»»

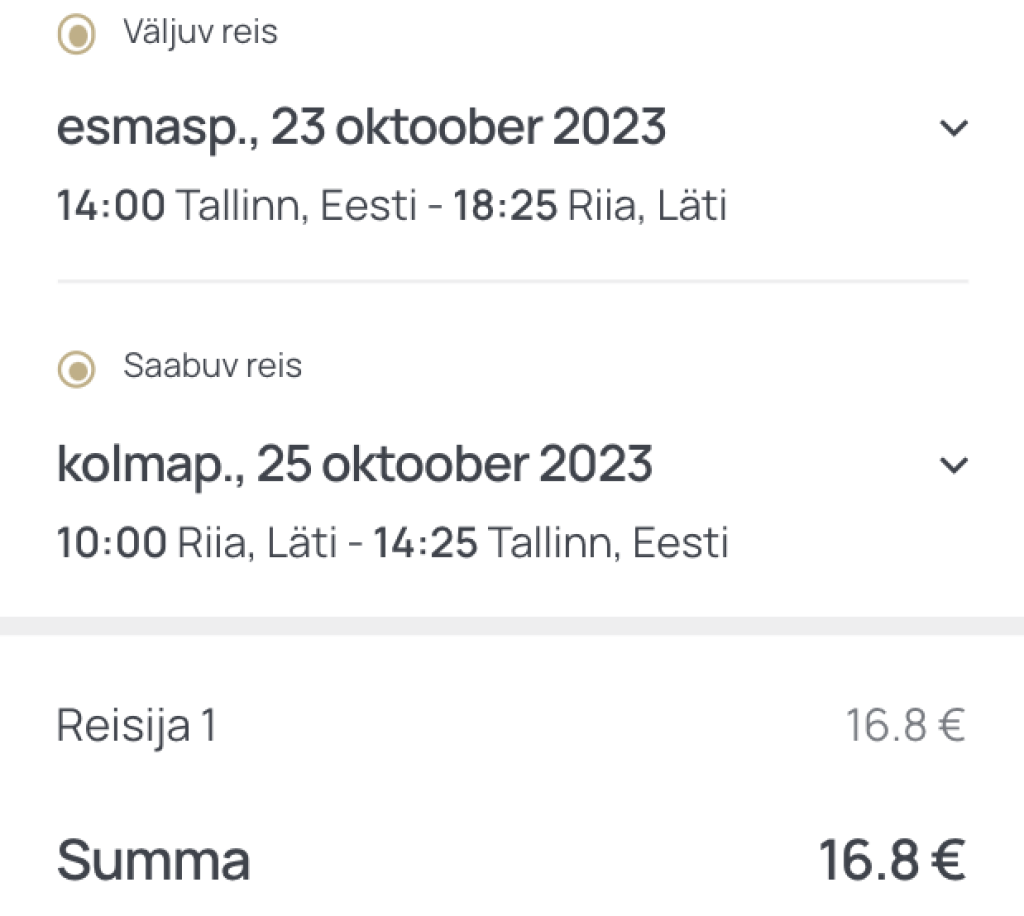The image size is (1024, 916).
Task: Click the grey separator band above Reisija 1
Action: click(x=512, y=626)
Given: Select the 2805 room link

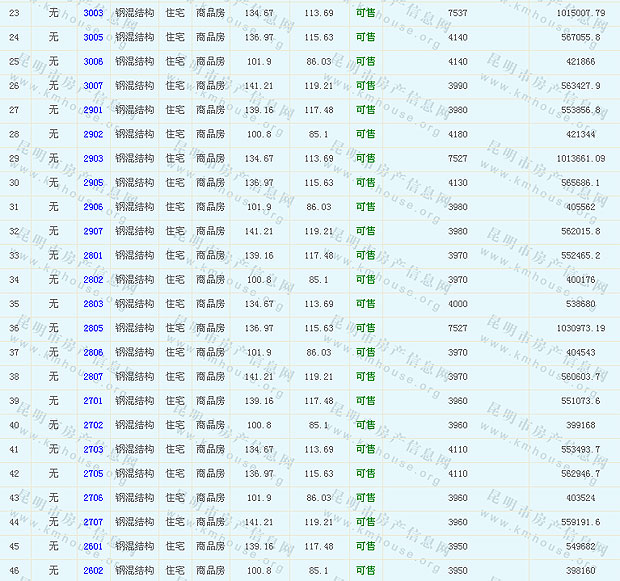Looking at the screenshot, I should coord(93,328).
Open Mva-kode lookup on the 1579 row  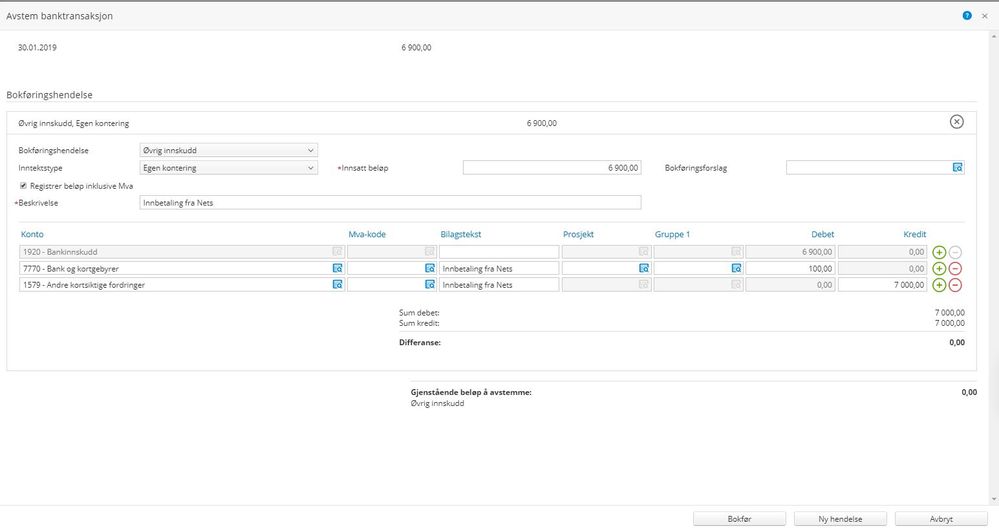[430, 285]
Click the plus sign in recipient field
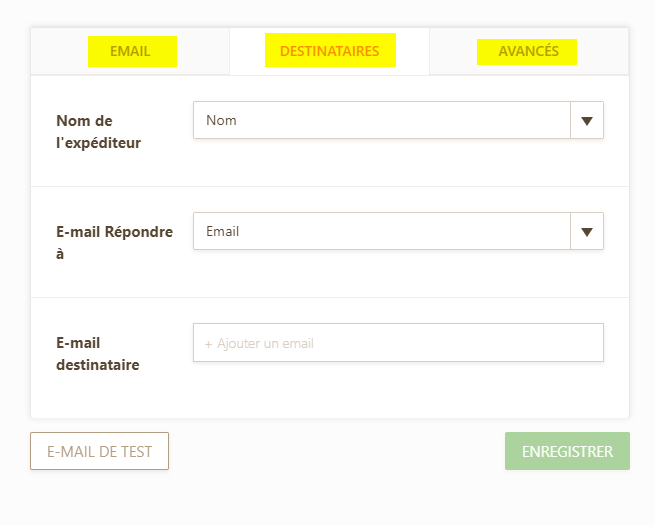 [x=208, y=344]

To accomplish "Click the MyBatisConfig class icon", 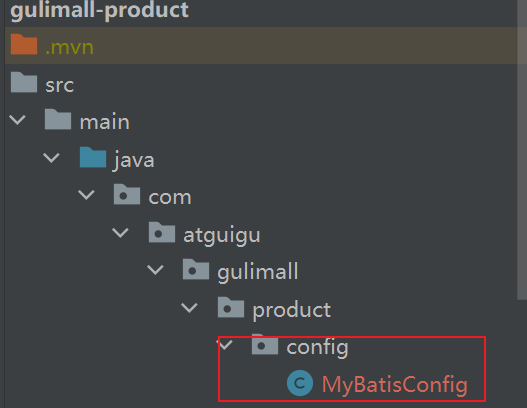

««

Work request: Extract, verbatim and alone, the lines from the line that contains "Click the plus sign in recipient field" to the last line of the records, inclusive; drop any picture.

Solution to this exercise:
Click the plus sign in recipient field
 [x=208, y=344]

To accomplish "Click the MyBatisConfig class icon", 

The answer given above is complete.